▶ _WHAT NEEDS TO BE DONE_:
A faithful copy is required. Print each line of the data exactly and omit the pictures.

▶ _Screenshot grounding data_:
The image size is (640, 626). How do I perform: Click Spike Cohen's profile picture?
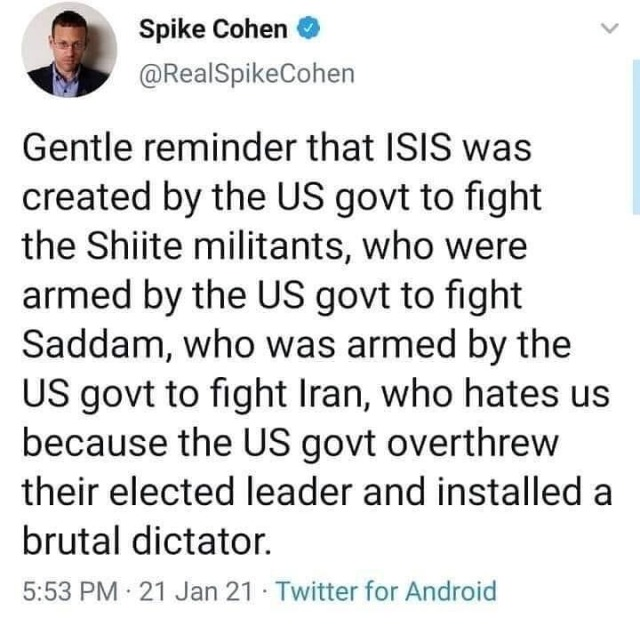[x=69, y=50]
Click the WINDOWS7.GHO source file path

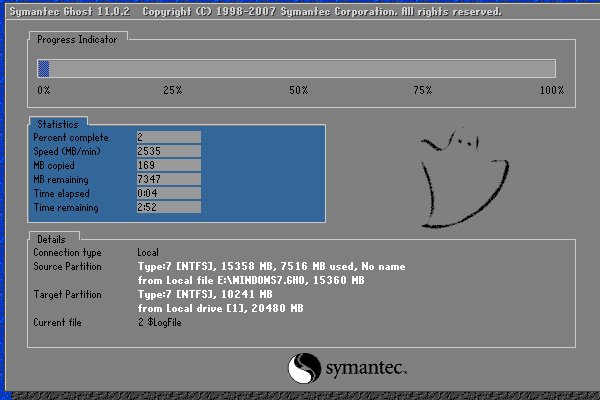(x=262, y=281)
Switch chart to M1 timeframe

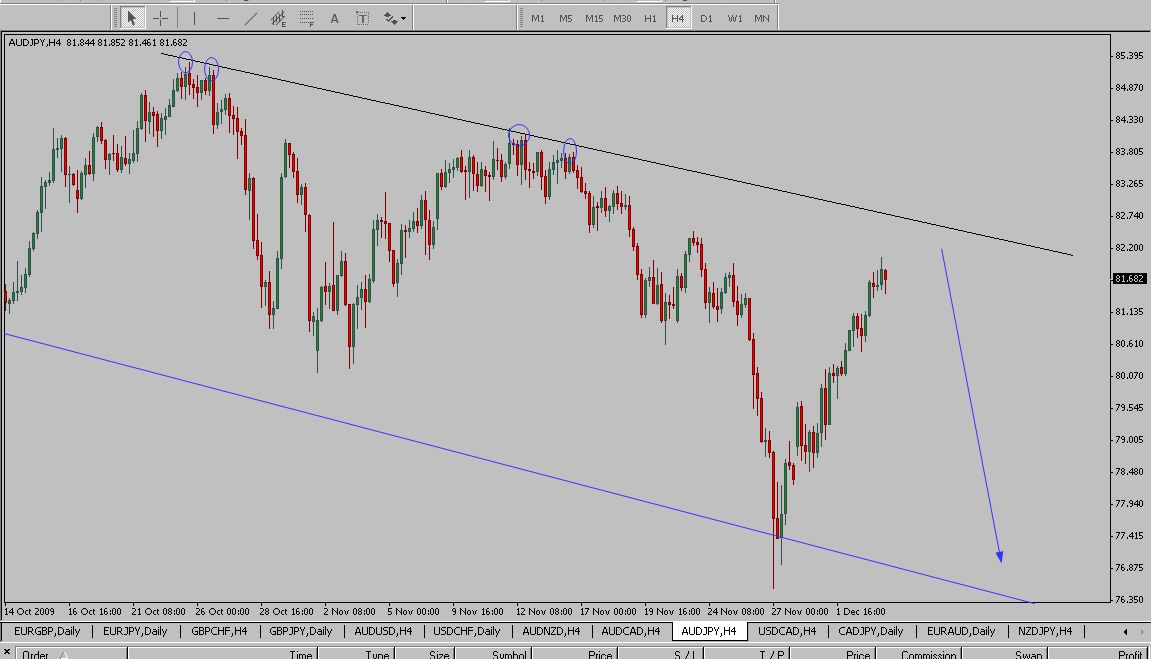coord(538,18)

▶ _RESPONSE TO THIS TASK_:
The image size is (640, 626). How do I perform: Click Spike Cohen's profile picture?
[x=69, y=50]
Click the WINDOWS7.GHO source file path

(x=262, y=281)
Switch chart to M1 timeframe

coord(538,18)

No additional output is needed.